» DESCRIPTION OF THE TASK: Exactly as given, reproduce the records in full.
═══ EXERCISE MATERIALS ═══
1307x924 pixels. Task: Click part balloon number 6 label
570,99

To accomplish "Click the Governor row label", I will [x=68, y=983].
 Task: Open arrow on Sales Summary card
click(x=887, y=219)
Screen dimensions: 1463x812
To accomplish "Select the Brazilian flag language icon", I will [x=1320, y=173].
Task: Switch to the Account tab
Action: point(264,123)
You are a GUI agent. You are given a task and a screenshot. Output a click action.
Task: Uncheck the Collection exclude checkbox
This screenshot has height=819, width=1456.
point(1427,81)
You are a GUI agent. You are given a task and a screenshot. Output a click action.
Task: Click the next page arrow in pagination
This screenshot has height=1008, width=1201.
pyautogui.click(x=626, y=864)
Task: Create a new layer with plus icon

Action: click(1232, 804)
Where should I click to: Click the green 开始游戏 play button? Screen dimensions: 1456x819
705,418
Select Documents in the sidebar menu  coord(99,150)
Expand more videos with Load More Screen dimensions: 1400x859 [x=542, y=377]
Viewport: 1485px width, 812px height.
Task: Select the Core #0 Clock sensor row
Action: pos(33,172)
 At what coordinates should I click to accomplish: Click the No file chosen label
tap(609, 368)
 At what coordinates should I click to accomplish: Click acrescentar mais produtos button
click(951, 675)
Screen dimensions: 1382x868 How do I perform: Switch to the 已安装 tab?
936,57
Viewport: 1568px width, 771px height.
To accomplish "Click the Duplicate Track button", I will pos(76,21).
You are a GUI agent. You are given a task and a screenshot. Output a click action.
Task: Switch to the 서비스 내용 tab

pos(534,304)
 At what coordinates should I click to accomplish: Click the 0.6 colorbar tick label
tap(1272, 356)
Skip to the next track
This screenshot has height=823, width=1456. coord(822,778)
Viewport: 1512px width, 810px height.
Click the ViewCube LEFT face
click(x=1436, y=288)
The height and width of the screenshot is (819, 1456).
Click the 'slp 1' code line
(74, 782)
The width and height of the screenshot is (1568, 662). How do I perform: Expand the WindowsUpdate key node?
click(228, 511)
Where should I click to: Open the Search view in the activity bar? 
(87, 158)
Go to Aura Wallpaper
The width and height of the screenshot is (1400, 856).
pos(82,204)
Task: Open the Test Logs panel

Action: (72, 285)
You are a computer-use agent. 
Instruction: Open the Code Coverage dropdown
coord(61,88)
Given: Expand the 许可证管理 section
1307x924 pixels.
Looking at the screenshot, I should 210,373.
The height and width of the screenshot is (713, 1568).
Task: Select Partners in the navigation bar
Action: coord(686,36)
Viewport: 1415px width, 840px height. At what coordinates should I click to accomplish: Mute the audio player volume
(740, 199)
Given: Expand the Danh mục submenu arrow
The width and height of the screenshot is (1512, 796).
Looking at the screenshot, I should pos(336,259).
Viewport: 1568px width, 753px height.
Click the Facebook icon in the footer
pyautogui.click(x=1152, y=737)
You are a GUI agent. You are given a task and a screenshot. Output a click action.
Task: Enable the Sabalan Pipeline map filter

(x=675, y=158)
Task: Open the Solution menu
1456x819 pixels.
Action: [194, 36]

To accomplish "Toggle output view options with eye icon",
═══
» THE COMPLETED TASK:
1307x924 pixels. Task: Click part balloon number 6 label
570,99

To accomplish "Click the Governor row label", I will [x=68, y=983].
 Task: Open arrow on Sales Summary card
click(x=887, y=219)
Screen dimensions: 1463x812
To accomplish "Select the Brazilian flag language icon", I will [x=1320, y=173].
Task: Switch to the Account tab
Action: point(264,123)
You are a GUI agent. You are given a task and a screenshot. Output a click action.
Task: Uncheck the Collection exclude checkbox
This screenshot has height=819, width=1456.
point(1427,81)
You are a GUI agent. You are given a task and a screenshot. Output a click action.
Task: Click the next page arrow in pagination
This screenshot has height=1008, width=1201.
pyautogui.click(x=626, y=864)
Task: Create a new layer with plus icon

Action: click(1232, 804)
Where should I click to: Click the green 开始游戏 play button? Screen dimensions: 1456x819
705,418
Select Documents in the sidebar menu  coord(99,150)
Expand more videos with Load More Screen dimensions: 1400x859 [x=542, y=377]
Viewport: 1485px width, 812px height.
Task: Select the Core #0 Clock sensor row
Action: pos(33,172)
 At what coordinates should I click to accomplish: Click the No file chosen label
tap(609, 368)
 At what coordinates should I click to accomplish: Click acrescentar mais produtos button
click(951, 675)
Screen dimensions: 1382x868 How do I perform: Switch to the 已安装 tab?
936,57
Viewport: 1568px width, 771px height.
To accomplish "Click the Duplicate Track button", I will pos(76,21).
You are a GUI agent. You are given a task and a screenshot. Output a click action.
Task: Switch to the 서비스 내용 tab

pos(534,304)
 At what coordinates should I click to accomplish: Click the 0.6 colorbar tick label
tap(1272, 356)
Skip to the next track
This screenshot has height=823, width=1456. coord(822,778)
Viewport: 1512px width, 810px height.
Click the ViewCube LEFT face
click(x=1436, y=288)
The height and width of the screenshot is (819, 1456).
Click the 'slp 1' code line
(74, 782)
The width and height of the screenshot is (1568, 662). How do I perform: Expand the WindowsUpdate key node?
click(228, 511)
Where should I click to: Open the Search view in the activity bar? 
(87, 158)
Go to Aura Wallpaper
The width and height of the screenshot is (1400, 856).
pos(82,204)
Task: Open the Test Logs panel

Action: (72, 285)
You are a computer-use agent. 
Instruction: Open the Code Coverage dropdown
coord(61,88)
Given: Expand the 许可证管理 section
1307x924 pixels.
Looking at the screenshot, I should 210,373.
The height and width of the screenshot is (713, 1568).
Task: Select Partners in the navigation bar
Action: coord(686,36)
Viewport: 1415px width, 840px height. At what coordinates should I click to accomplish: Mute the audio player volume
(740, 199)
Given: Expand the Danh mục submenu arrow
The width and height of the screenshot is (1512, 796).
Looking at the screenshot, I should pos(336,259).
Viewport: 1568px width, 753px height.
Click the Facebook icon in the footer
pyautogui.click(x=1152, y=737)
You are a GUI agent. You are given a task and a screenshot. Output a click action.
Task: Enable the Sabalan Pipeline map filter

(x=675, y=158)
Task: Open the Solution menu
1456x819 pixels.
Action: [194, 36]

To accomplish "Toggle output view options with eye icon",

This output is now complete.